The opinion of the court was delivered by
Dennison, P. J.:This action was commenced in the district court of Pratt county by T. E.. Simpson as plaintiff to recover the possession of certain personal property from the plaintiffs in error. Judgment was rendered in favor of Simpson and the defendants below bring the case here for review. They contend that the court erred in giving its fourth instruction, and in refusing to render judgment in their favor on the special findings of the jury. The fourth instruction reads as follows:
“4th. The court further instructs you, that if you find from the preponderance of the evidence that the plaintiff was the owner of said property, and in actual possession of the same, and that the defendants, agents, or attorneys, for the purpose of obtaining possession of said property without resorting to an action of replevin to recover the same, acting for and on behalf *749of the defendants and ostensibly as the agents or attorneys for the plaintiff in an action in the district court of this county, wherein S. N. . Schuyler was plaintiff, and T. E. Simpson, the plaintiff herein, was defendant, and in which a judgment had been rendered against the said T. E. Simpson, caused and procured an execution to be issued on said judgment and levied upon the property in question in this action, with the intention and sole purpose of getting said property out of the possession of this plaintiff into the possession of these defendants, to be disposed of under said chattel mortgage, and, after having caused said execution to be levied upon said property and taken possession of by the officer, caused and procured said officer to turn said property over to the defendants herein or their agents, and returned said execution by order of the attorneys, so ostensibly representing the plaintiff in said action, with the indorsement thereon, showing that said property had been turned over to these defendants under their claim to the same under said chattel mortgage, and that the process of the court so issued upon said judgment was used by the defendants with the intention and sole purpose of deceiving the plaintiff herein and taking said property from his possession and turning it over to the defendants against his will and over his objections, and that said property was so taken and obtained by the defendants, their agents or attorneys, "then, and in that event, the taking of said property by the defendants was fraudulent, against public policy, and wrongful, and the subsequent withholding and the detention of the same from the plaintiff was unlawful and wrongful, although the defendants may have been entitled to the possession of said property under said chattel mortgage if they had rightfully obtained possession of the same.”

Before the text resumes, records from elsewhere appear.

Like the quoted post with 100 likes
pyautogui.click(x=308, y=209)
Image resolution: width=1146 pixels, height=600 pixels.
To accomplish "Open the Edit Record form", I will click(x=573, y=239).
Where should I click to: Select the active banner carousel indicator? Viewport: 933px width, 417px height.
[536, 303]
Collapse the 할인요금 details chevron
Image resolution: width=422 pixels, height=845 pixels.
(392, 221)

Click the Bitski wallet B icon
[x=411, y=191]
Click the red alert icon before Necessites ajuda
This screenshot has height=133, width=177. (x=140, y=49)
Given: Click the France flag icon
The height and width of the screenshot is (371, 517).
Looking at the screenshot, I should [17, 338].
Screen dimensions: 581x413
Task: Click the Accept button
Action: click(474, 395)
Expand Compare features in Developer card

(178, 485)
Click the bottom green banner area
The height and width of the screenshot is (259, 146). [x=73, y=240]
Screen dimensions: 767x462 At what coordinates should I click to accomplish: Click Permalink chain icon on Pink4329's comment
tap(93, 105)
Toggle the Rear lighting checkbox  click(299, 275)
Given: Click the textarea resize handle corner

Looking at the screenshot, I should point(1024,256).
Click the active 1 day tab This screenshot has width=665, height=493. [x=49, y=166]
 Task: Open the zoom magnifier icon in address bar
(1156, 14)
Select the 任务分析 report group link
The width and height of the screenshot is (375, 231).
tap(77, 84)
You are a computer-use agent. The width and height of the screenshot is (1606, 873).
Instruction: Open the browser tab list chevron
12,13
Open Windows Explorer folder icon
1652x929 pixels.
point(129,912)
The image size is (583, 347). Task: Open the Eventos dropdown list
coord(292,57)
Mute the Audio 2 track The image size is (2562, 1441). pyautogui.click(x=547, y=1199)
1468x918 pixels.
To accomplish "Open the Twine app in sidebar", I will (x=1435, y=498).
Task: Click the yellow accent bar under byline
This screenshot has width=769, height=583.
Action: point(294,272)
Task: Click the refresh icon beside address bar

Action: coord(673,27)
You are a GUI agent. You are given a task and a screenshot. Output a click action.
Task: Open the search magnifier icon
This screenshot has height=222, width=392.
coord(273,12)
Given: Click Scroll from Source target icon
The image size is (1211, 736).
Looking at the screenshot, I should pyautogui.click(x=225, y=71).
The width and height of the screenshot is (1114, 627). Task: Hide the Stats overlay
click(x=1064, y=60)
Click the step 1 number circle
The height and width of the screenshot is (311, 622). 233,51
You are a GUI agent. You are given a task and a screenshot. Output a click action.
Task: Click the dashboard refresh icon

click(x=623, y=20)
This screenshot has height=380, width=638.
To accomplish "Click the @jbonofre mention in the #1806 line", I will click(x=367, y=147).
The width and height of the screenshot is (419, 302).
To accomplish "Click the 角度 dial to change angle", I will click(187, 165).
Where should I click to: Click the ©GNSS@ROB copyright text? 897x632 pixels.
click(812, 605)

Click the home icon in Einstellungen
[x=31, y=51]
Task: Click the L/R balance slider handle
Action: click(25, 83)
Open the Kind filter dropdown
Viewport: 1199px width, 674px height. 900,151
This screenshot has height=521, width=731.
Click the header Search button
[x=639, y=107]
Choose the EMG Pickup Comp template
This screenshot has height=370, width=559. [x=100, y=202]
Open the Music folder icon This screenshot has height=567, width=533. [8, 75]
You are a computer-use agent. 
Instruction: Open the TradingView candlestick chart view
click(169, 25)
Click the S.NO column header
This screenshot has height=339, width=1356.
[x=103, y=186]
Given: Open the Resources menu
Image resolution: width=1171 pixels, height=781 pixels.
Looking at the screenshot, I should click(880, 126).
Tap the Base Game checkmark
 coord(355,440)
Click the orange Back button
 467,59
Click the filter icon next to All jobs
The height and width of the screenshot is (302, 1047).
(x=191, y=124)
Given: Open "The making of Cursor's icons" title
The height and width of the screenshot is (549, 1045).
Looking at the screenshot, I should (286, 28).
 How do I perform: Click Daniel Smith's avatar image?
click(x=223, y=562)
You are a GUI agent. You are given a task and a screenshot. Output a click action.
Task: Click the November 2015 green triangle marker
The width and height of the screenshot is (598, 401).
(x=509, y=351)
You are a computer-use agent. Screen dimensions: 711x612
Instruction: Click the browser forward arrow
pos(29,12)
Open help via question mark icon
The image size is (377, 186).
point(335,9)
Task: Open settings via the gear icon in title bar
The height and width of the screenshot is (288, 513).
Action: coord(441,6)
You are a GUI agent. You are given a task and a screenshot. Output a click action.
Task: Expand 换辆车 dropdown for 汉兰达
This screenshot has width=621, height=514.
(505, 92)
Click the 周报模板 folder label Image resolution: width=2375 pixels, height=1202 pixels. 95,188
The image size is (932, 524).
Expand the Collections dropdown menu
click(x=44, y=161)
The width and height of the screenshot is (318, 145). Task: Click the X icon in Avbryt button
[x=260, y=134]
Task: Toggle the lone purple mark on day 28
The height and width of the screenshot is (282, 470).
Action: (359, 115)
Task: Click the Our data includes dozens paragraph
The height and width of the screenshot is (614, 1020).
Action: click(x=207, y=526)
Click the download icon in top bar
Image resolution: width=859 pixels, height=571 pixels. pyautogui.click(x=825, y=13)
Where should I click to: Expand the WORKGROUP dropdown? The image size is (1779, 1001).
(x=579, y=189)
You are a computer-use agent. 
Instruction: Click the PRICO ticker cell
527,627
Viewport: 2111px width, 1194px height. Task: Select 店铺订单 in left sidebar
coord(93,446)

The issue in an action of replevin is the wrongful detention of the property at the time of the commencement of the action. The question to be determined is, Who was entitled to the possession of the property at the time of the commencement of the action? not, *750How did they come into the possession of it ? The instruction complained of is erroneous.
It is also contended that the plaintiffs in error were entitled to a judgment in their favor on the special findings of the jury, which were as follows :
“1. At the time this action was commenced were the defendants in possession of the engine in controversy and holding the same under the chattel mortgage introduced in evidence? Ans. Yes.
“2. Did Carskadon & Thompson indorse and transfer said note secured by said chattel mortgage to the defendant, the Wyandotte National Bank, before maturity? A. Yes.
“3. Was the said note secured by said mortgage due and unpaid at the time of the beginning of this action? A. Yes.
“4. What is the amount due and unpaid on said note? A. $500, and interest at eight per cent, from October 17, 1890.”
This contention is correct. The plaintiffs in error were entitled to a judgment that at the time of the commencement of the action they were entitled to the possession of the property, and that they had a special ownership therein of the value of $500 and interest at eight per cent, from October 17, 1890.
The judgment of the district court is reversed, and the case remanded for further proceedings in accordance with the views expressed in this opinion.